── Records to process ──

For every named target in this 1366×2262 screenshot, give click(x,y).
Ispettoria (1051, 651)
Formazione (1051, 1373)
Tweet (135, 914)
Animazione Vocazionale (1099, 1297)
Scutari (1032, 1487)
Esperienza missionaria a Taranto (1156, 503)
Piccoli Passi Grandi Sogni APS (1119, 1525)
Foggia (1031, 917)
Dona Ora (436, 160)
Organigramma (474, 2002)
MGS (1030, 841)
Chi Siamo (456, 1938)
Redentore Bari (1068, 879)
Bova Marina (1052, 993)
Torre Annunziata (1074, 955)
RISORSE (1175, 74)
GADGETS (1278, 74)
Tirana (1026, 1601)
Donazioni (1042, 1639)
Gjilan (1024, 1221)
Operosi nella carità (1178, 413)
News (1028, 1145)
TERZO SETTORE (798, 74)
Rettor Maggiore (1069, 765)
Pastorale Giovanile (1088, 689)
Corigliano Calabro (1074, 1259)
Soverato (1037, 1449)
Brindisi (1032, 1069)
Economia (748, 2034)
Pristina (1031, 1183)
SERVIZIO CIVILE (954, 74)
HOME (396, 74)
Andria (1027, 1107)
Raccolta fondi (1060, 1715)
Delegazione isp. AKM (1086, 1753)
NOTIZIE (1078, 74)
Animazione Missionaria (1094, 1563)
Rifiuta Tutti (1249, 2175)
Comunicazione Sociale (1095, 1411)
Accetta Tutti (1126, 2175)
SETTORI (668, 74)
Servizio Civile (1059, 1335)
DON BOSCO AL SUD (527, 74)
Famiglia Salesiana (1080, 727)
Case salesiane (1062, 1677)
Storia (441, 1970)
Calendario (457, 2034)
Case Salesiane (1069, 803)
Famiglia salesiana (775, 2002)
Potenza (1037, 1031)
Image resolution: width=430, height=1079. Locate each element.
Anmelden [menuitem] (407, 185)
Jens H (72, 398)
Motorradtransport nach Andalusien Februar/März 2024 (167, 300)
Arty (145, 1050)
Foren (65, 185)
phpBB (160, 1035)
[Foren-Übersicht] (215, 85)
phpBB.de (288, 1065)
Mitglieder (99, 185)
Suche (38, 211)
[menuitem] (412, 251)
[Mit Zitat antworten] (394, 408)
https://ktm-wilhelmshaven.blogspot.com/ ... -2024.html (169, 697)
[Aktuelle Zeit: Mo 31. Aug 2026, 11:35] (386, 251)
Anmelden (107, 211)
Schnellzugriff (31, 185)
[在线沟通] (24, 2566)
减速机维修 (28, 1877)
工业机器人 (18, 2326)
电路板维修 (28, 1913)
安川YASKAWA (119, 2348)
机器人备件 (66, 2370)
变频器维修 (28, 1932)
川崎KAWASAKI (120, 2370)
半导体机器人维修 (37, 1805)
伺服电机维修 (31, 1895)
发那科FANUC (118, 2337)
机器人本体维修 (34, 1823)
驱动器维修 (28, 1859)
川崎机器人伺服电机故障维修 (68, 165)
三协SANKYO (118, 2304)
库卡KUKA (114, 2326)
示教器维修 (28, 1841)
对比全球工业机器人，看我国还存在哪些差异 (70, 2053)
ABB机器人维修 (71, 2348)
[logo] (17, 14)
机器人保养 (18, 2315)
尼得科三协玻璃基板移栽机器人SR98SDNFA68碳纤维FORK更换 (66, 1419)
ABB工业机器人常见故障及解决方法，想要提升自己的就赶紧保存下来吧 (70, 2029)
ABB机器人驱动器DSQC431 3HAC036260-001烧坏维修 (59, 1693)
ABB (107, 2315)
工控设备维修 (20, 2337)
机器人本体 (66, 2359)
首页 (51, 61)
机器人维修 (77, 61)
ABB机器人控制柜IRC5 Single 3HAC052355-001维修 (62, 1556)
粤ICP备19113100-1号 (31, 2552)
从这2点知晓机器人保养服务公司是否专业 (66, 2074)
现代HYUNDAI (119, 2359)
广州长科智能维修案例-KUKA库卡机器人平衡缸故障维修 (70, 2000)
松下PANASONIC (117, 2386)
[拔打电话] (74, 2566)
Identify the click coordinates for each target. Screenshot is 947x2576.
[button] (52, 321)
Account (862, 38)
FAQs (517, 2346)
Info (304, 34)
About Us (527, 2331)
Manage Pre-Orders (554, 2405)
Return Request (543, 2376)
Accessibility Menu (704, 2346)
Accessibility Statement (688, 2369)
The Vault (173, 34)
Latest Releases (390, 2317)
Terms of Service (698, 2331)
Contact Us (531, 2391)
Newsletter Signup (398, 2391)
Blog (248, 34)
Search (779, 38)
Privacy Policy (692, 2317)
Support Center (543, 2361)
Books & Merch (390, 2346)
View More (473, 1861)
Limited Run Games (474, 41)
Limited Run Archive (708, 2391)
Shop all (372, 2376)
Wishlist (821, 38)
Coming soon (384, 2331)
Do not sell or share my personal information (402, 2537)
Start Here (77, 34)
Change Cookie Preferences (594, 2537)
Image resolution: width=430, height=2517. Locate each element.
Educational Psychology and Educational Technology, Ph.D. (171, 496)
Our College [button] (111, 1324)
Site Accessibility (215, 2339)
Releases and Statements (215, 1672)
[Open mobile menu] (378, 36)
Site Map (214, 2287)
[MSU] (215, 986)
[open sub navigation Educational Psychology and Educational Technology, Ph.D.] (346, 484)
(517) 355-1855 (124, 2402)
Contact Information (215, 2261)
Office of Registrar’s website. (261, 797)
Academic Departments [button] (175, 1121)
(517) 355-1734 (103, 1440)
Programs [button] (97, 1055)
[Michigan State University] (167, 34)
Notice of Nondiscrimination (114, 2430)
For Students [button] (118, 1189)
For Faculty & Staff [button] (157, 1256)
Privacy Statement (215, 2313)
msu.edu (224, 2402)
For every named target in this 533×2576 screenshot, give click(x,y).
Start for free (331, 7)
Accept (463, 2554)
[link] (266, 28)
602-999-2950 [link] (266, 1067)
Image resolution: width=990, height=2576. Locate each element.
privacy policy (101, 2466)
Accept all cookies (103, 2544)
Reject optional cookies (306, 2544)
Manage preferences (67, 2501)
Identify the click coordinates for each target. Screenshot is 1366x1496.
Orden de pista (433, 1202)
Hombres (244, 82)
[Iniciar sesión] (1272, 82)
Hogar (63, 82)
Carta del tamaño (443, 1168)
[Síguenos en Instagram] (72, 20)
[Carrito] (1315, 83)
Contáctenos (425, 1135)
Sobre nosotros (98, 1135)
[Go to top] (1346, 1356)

───

• Directions: For this exercise, output all the data exactly as shown above.

• Written reply:
For every named target in this 1366×2262 screenshot, give click(x,y).
Ispettoria (1051, 651)
Formazione (1051, 1373)
Tweet (135, 914)
Animazione Vocazionale (1099, 1297)
Scutari (1032, 1487)
Esperienza missionaria a Taranto (1156, 503)
Piccoli Passi Grandi Sogni APS (1119, 1525)
Foggia (1031, 917)
Dona Ora (436, 160)
Organigramma (474, 2002)
MGS (1030, 841)
Chi Siamo (456, 1938)
Redentore Bari (1068, 879)
Bova Marina (1052, 993)
Torre Annunziata (1074, 955)
RISORSE (1175, 74)
GADGETS (1278, 74)
Tirana (1026, 1601)
Donazioni (1042, 1639)
Gjilan (1024, 1221)
Operosi nella carità (1178, 413)
News (1028, 1145)
TERZO SETTORE (798, 74)
Rettor Maggiore (1069, 765)
Pastorale Giovanile (1088, 689)
Corigliano Calabro (1074, 1259)
Soverato (1037, 1449)
Brindisi (1032, 1069)
Economia (748, 2034)
Pristina (1031, 1183)
SERVIZIO CIVILE (954, 74)
HOME (396, 74)
Andria (1027, 1107)
Raccolta fondi (1060, 1715)
Delegazione isp. AKM (1086, 1753)
NOTIZIE (1078, 74)
Animazione Missionaria (1094, 1563)
Rifiuta Tutti (1249, 2175)
Comunicazione Sociale (1095, 1411)
Accetta Tutti (1126, 2175)
SETTORI (668, 74)
Servizio Civile (1059, 1335)
DON BOSCO AL SUD (527, 74)
Famiglia Salesiana (1080, 727)
Case salesiane (1062, 1677)
Storia (441, 1970)
Calendario (457, 2034)
Case Salesiane (1069, 803)
Famiglia salesiana (775, 2002)
Potenza (1037, 1031)
Image resolution: width=430, height=1079. Locate each element.
Anmelden [menuitem] (407, 185)
Jens H (72, 398)
Motorradtransport nach Andalusien Februar/März 2024 (167, 300)
Arty (145, 1050)
Foren (65, 185)
phpBB (160, 1035)
[Foren-Übersicht] (215, 85)
phpBB.de (288, 1065)
Mitglieder (99, 185)
Suche (38, 211)
[menuitem] (412, 251)
[Mit Zitat antworten] (394, 408)
https://ktm-wilhelmshaven.blogspot.com/ ... -2024.html (169, 697)
[Aktuelle Zeit: Mo 31. Aug 2026, 11:35] (386, 251)
Anmelden (107, 211)
Schnellzugriff (31, 185)
[在线沟通] (24, 2566)
减速机维修 (28, 1877)
工业机器人 (18, 2326)
电路板维修 (28, 1913)
安川YASKAWA (119, 2348)
机器人备件 (66, 2370)
变频器维修 (28, 1932)
川崎KAWASAKI (120, 2370)
半导体机器人维修 (37, 1805)
伺服电机维修 (31, 1895)
发那科FANUC (118, 2337)
机器人本体维修 (34, 1823)
驱动器维修 (28, 1859)
川崎机器人伺服电机故障维修 (68, 165)
三协SANKYO (118, 2304)
库卡KUKA (114, 2326)
示教器维修 (28, 1841)
对比全球工业机器人，看我国还存在哪些差异 (70, 2053)
ABB机器人维修 (71, 2348)
[logo] (17, 14)
机器人保养 (18, 2315)
尼得科三协玻璃基板移栽机器人SR98SDNFA68碳纤维FORK更换 (66, 1419)
ABB工业机器人常见故障及解决方法，想要提升自己的就赶紧保存下来吧 (70, 2029)
ABB机器人驱动器DSQC431 3HAC036260-001烧坏维修 (59, 1693)
ABB (107, 2315)
工控设备维修 (20, 2337)
机器人本体 (66, 2359)
首页 (51, 61)
机器人维修 (77, 61)
ABB机器人控制柜IRC5 Single 3HAC052355-001维修 (62, 1556)
粤ICP备19113100-1号 (31, 2552)
从这2点知晓机器人保养服务公司是否专业 (66, 2074)
现代HYUNDAI (119, 2359)
广州长科智能维修案例-KUKA库卡机器人平衡缸故障维修 (70, 2000)
松下PANASONIC (117, 2386)
[拔打电话] (74, 2566)
Identify the click coordinates for each target. Screenshot is 947x2576.
[button] (52, 321)
Account (862, 38)
FAQs (517, 2346)
Info (304, 34)
About Us (527, 2331)
Manage Pre-Orders (554, 2405)
Return Request (543, 2376)
Accessibility Menu (704, 2346)
Accessibility Statement (688, 2369)
The Vault (173, 34)
Latest Releases (390, 2317)
Terms of Service (698, 2331)
Contact Us (531, 2391)
Newsletter Signup (398, 2391)
Blog (248, 34)
Search (779, 38)
Privacy Policy (692, 2317)
Support Center (543, 2361)
Books & Merch (390, 2346)
View More (473, 1861)
Limited Run Games (474, 41)
Limited Run Archive (708, 2391)
Shop all (372, 2376)
Wishlist (821, 38)
Coming soon (384, 2331)
Do not sell or share my personal information (402, 2537)
Start Here (77, 34)
Change Cookie Preferences (594, 2537)
Image resolution: width=430, height=2517. Locate each element.
Educational Psychology and Educational Technology, Ph.D. (171, 496)
Our College [button] (111, 1324)
Site Accessibility (215, 2339)
Releases and Statements (215, 1672)
[Open mobile menu] (378, 36)
Site Map (214, 2287)
[MSU] (215, 986)
[open sub navigation Educational Psychology and Educational Technology, Ph.D.] (346, 484)
(517) 355-1855 (124, 2402)
Contact Information (215, 2261)
Office of Registrar’s website. (261, 797)
Academic Departments [button] (175, 1121)
(517) 355-1734 (103, 1440)
Programs [button] (97, 1055)
[Michigan State University] (167, 34)
Notice of Nondiscrimination (114, 2430)
For Students [button] (118, 1189)
For Faculty & Staff [button] (157, 1256)
Privacy Statement (215, 2313)
msu.edu (224, 2402)
For every named target in this 533×2576 screenshot, give click(x,y).
Start for free (331, 7)
Accept (463, 2554)
[link] (266, 28)
602-999-2950 [link] (266, 1067)
Image resolution: width=990, height=2576. Locate each element.
privacy policy (101, 2466)
Accept all cookies (103, 2544)
Reject optional cookies (306, 2544)
Manage preferences (67, 2501)
Identify the click coordinates for each target. Screenshot is 1366x1496.
Orden de pista (433, 1202)
Hombres (244, 82)
[Iniciar sesión] (1272, 82)
Hogar (63, 82)
Carta del tamaño (443, 1168)
[Síguenos en Instagram] (72, 20)
[Carrito] (1315, 83)
Contáctenos (425, 1135)
Sobre nosotros (98, 1135)
[Go to top] (1346, 1356)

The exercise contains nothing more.